Damit liegt auch keine neue Tatsache im Sinne des § 303 Abs. 1 lit b BAO vor. Die im Nachhinein geltendgemachten Verlustvorträge (Forderungsverluste für das Jahr 2005 als nachträgliche betriebliche negative Einkünfte iSd § 32 Z 2 EStG 1988) können daher nicht berücksichtigt werden.

Verlustvorträge in den Jahren 2009 und 2010 ?: Die Ermittlung von Verlustvorträgen ist nicht eine Angelegenheit des Sachverhaltes, sondern der rechtlichen Würdigung . Der Verlustvortrag - und in weiterer Folge der Verlustabzug - ist seinem Wesen nach Ausfluss der Gewinnermittlung, aber kein Bestandteil dieser. Der Verlustabzug ist die letzte Sonderausgabe im Rahmen der Einkommensermittlung und daher eine Einkommensermittlungsvorschrift.

Nach herrschender Meinung ist der im Bescheid ausgewiesene Verlust ein Spruchbestandteil mit Bindungswirkung für die Höhe des Verlustvortrages, nicht aber die Verlustvortragsfähigkeit dem Grunde nach (Ritz, BAO, § 198 Tz 17,VwGH 20.11.1996, 94/13/0011). Daraus resultieren zwar Ungereimtheiten (vgl. Baldauf in Jakom 2008, § 18 Rz 174), die sich aber auf den vorliegenden Fall nicht auswirken.

Auf die Frage, ob der Bw. wegen seiner vorübergehenden wirtschaftlichen Notlage kein grobes Verschulden zu vertreten hatte, war nicht mehr einzugehen, weil im gegenständlichen Fall keine neue Tatsache iSd § 303 Abs. 1 lit b BAO vorlag (Fehlen des Wiederaufnahmegrundes).

Ebenso kann die gemachte Anregung auf Durchführung einer amtswegigen Wiederaufnahme gem. § 303 Abs. 4 BAO dem Berufungsbegehren nicht zum Erfolg verhelfen.
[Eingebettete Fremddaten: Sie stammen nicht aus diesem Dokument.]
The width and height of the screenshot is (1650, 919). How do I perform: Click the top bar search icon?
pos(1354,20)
Dies deshalb, weil auch für die Durchführung einer Wiederaufnahme des Verfahrens von Amts wegen das Hervorkommen neuer Tatsachen oder Beweismittel, die bisher im Verfahren nicht geltend gemacht worden sind, notwendig ist.
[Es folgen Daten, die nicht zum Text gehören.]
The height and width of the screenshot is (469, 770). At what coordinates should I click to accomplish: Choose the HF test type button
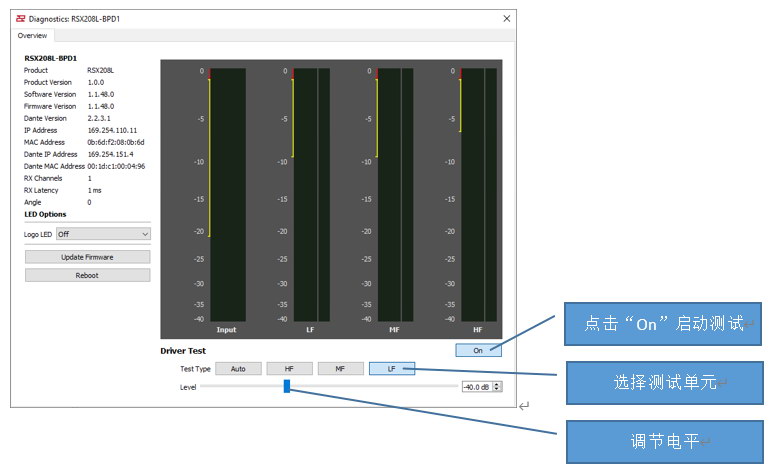289,368
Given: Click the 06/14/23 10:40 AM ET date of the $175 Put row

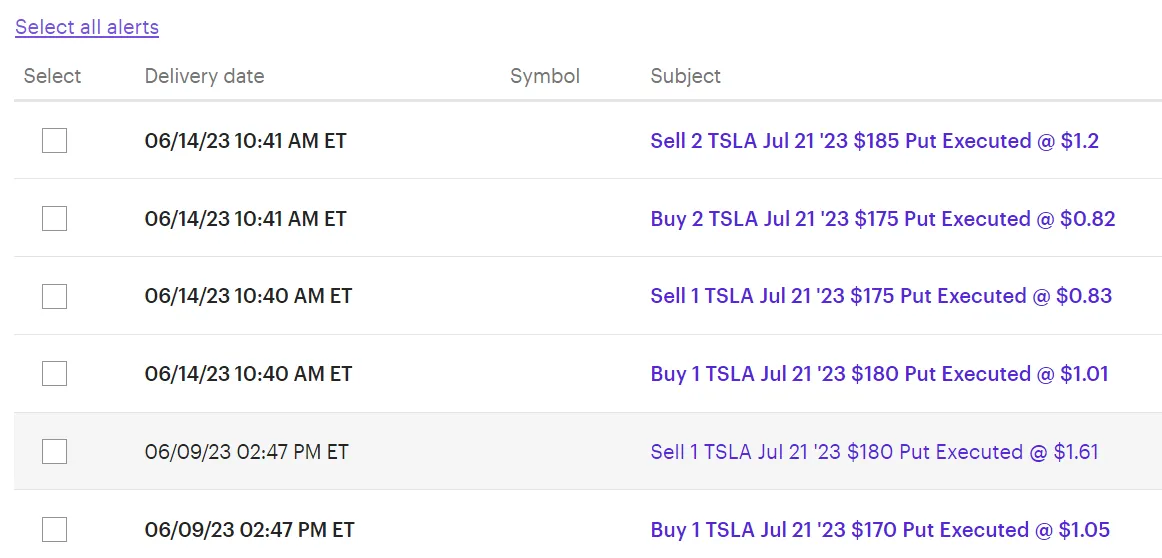Looking at the screenshot, I should point(248,296).
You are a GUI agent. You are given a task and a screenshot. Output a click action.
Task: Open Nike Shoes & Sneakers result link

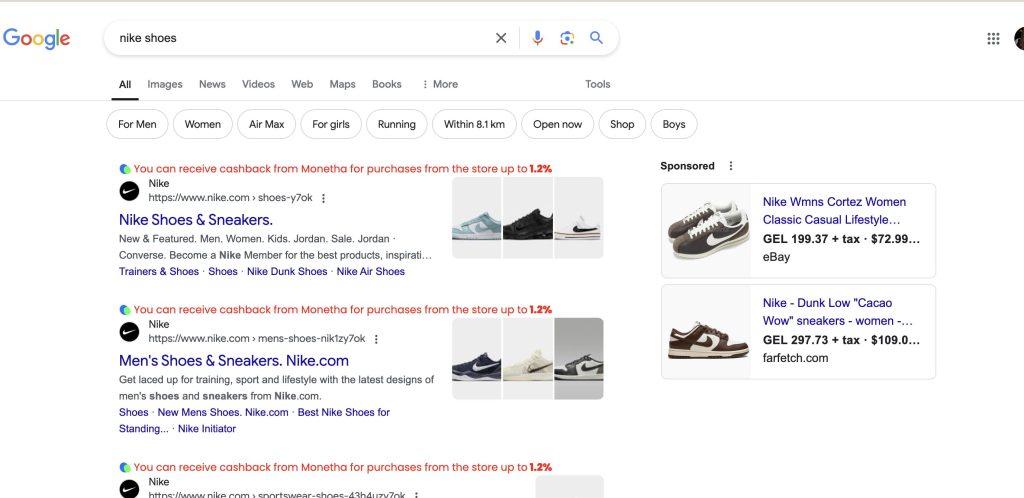196,219

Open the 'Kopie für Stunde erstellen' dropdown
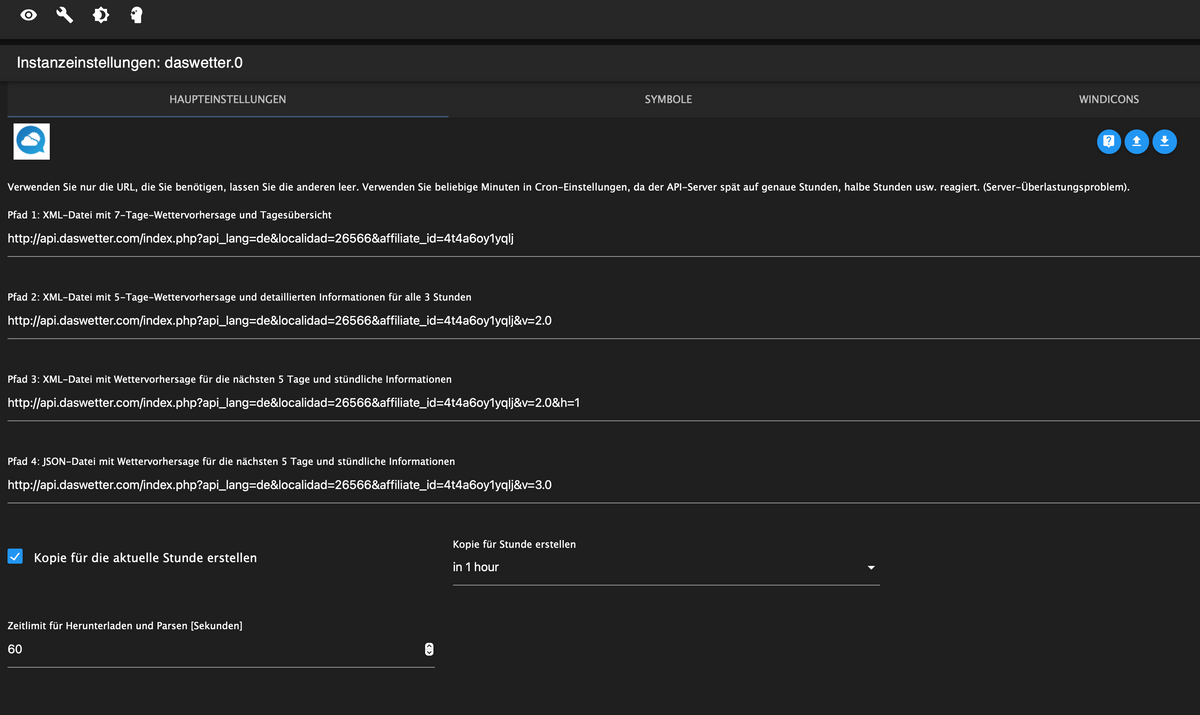(660, 567)
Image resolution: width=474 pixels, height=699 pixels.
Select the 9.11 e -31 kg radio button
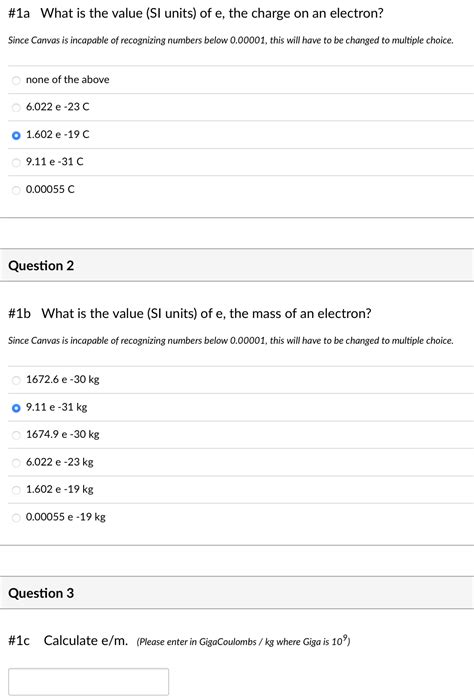16,408
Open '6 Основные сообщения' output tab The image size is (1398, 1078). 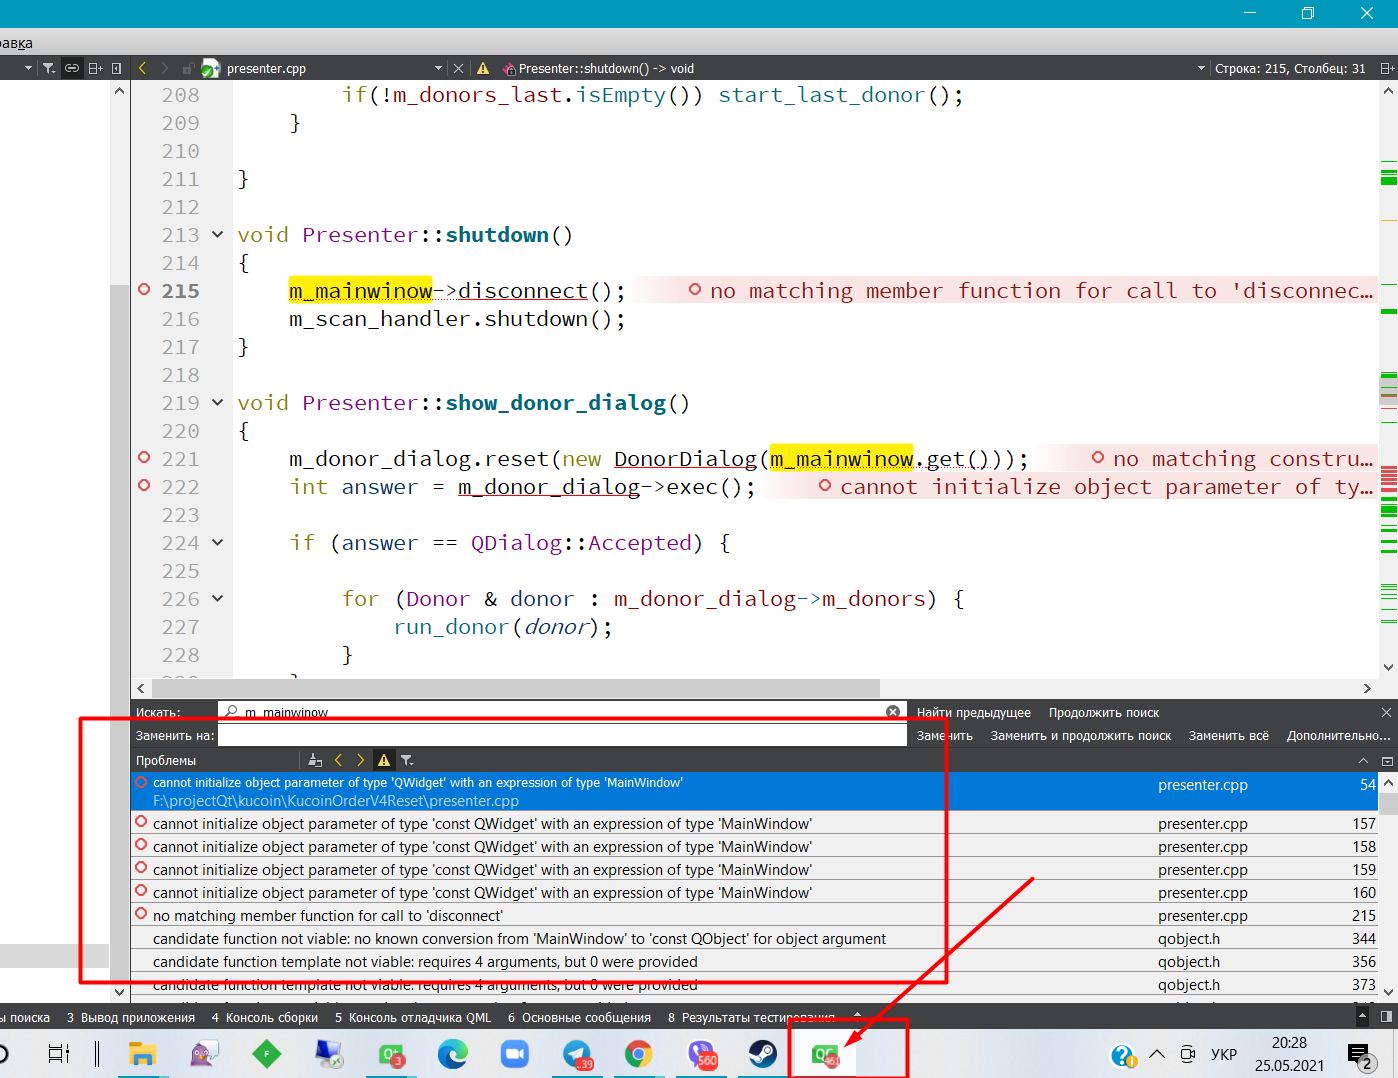click(579, 1017)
Im Erkenntnis des VwGH v. 28.10.2009, 2008/15/0209, wurde folgender Rechtssatz ausgeführt:

Durch das Unterbleiben der amtswegigen Wiederaufnahme kommt eine Verletzung der Rechte der Abgabepflichtigen nicht in Betracht (mit Verweis auf do. Beschluss v. 31.03.2004, 2004/13/0036).
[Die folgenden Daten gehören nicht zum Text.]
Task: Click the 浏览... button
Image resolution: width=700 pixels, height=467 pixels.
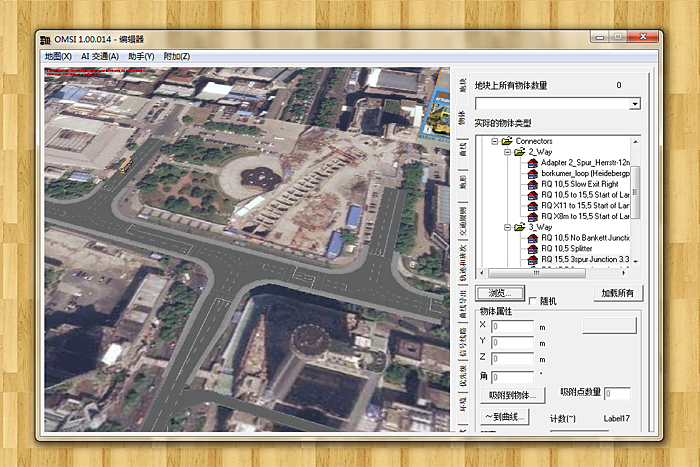Action: click(499, 294)
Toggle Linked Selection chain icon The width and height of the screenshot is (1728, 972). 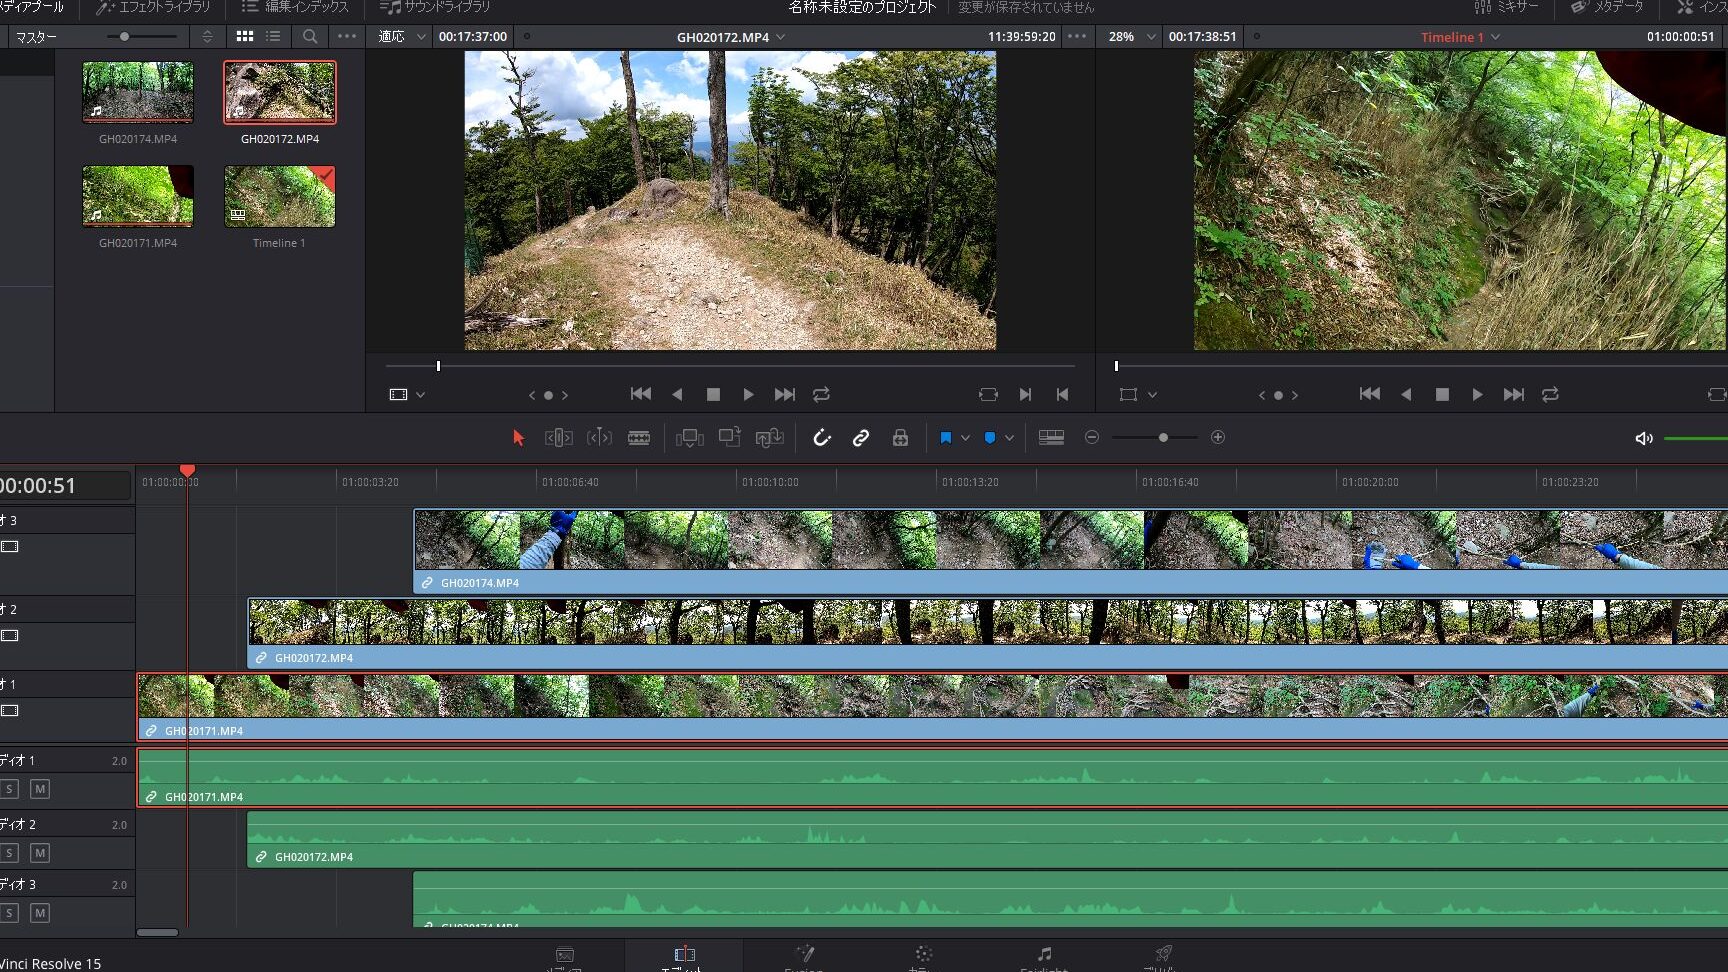[x=860, y=438]
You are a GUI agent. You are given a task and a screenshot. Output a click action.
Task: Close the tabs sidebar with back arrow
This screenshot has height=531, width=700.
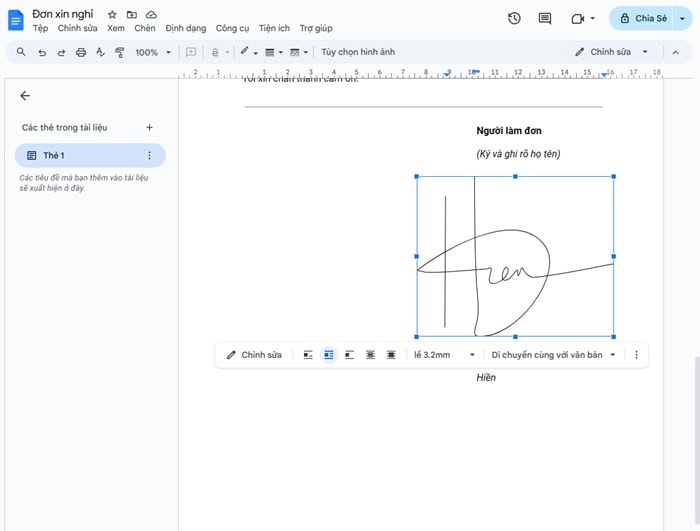[x=25, y=96]
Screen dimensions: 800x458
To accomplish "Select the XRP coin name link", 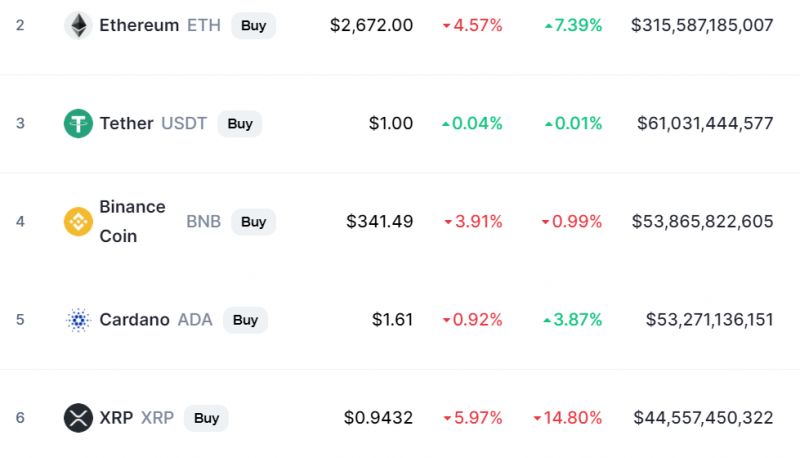I will [116, 418].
Da die Berufung gegen die beantragte Wiederaufnahme als unbegründet abgewiesen wurde, waren die Berufungen betreffend Einkommensteuervorauszahlungen für die Jahre 2009 und 2010 infolge gleichbleibenden Einkommens als unbegründet abzuweisen.

Den Berufungen konnte somit insgesamt kein Erfolg beschieden sein.